Allegation of Research Misconduct

A finding of research misconduct requires that:

  1. There is a significant departure from accepted practices of the relevant research paper.
  2. The misconduct is committed intentionally, or knowingly, or recklessly.
  3. The allegation is proven by a preponderance of the evidence.

After proper Investigation, the Editor takes reasonably responsive measures when ethical complaints have been presented concerning a submitted manuscript or published paper, in conjunction with the publisher. Such measures will generally include contacting the author of the manuscript or paper and giving due consideration to the respective complaint or claims made, but may also include further communications to the relevant institutions and research bodies, depending on the misconduct seriousness.

Minor misconduct might be dealt with/without the need to consult more widely.
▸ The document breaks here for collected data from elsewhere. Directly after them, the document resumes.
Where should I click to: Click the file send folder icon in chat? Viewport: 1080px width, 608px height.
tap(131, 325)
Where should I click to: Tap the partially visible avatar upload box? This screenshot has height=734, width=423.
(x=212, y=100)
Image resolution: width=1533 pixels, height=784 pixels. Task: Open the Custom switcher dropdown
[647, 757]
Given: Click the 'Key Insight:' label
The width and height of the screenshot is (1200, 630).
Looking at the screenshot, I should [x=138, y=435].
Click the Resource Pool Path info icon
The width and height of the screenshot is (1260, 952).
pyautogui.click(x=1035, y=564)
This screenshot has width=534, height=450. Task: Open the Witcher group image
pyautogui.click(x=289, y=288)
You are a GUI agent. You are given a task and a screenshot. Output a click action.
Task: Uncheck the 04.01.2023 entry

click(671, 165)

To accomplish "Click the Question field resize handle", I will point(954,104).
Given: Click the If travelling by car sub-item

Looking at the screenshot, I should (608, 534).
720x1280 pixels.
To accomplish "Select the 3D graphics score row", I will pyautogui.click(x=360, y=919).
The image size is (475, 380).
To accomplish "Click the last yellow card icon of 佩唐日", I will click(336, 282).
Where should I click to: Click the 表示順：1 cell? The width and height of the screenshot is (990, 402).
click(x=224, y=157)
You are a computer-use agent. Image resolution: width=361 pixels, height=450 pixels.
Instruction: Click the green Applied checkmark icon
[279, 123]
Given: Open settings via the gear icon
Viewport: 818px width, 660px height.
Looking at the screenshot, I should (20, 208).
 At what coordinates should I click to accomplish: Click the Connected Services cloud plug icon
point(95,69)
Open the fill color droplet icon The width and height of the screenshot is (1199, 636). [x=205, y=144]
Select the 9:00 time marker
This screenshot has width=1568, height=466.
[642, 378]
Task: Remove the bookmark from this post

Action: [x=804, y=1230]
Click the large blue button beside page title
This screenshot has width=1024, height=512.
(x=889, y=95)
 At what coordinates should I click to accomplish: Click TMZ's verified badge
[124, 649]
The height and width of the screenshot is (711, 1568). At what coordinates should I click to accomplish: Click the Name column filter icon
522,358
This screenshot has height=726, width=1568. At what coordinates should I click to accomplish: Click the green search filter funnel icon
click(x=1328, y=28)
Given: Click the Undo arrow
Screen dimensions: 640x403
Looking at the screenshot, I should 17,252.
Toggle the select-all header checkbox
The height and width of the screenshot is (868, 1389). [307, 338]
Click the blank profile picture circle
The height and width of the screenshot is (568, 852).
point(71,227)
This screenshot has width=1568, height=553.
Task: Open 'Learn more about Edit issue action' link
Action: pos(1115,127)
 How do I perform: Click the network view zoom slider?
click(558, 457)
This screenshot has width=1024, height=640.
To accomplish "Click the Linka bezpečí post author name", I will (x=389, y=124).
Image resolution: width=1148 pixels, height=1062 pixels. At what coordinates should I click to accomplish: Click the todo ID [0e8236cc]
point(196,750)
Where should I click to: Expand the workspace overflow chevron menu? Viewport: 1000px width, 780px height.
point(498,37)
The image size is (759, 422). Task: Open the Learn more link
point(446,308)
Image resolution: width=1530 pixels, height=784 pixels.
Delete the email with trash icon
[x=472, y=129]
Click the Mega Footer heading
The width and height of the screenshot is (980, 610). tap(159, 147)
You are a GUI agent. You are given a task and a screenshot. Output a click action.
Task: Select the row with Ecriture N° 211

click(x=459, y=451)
In any event, the author is given the opportunity to respond to any allegations.

Serious misconduct might require the application of one or more of the following measures:

  • Informing the author or reviewer where there appears to be a misunderstanding or misapplication of acceptable standards.
  • Publication of a formal notice detailing the misconduct.
  • A formal letter to the head of the author's or reviewer's department or funding agency.
  • Formal retraction or withdrawal of a publication from the journal, in conjunction with informing the head of the author or reviewer's department

•           Imposition of a formal embargo on contributions from an individual for a defined period.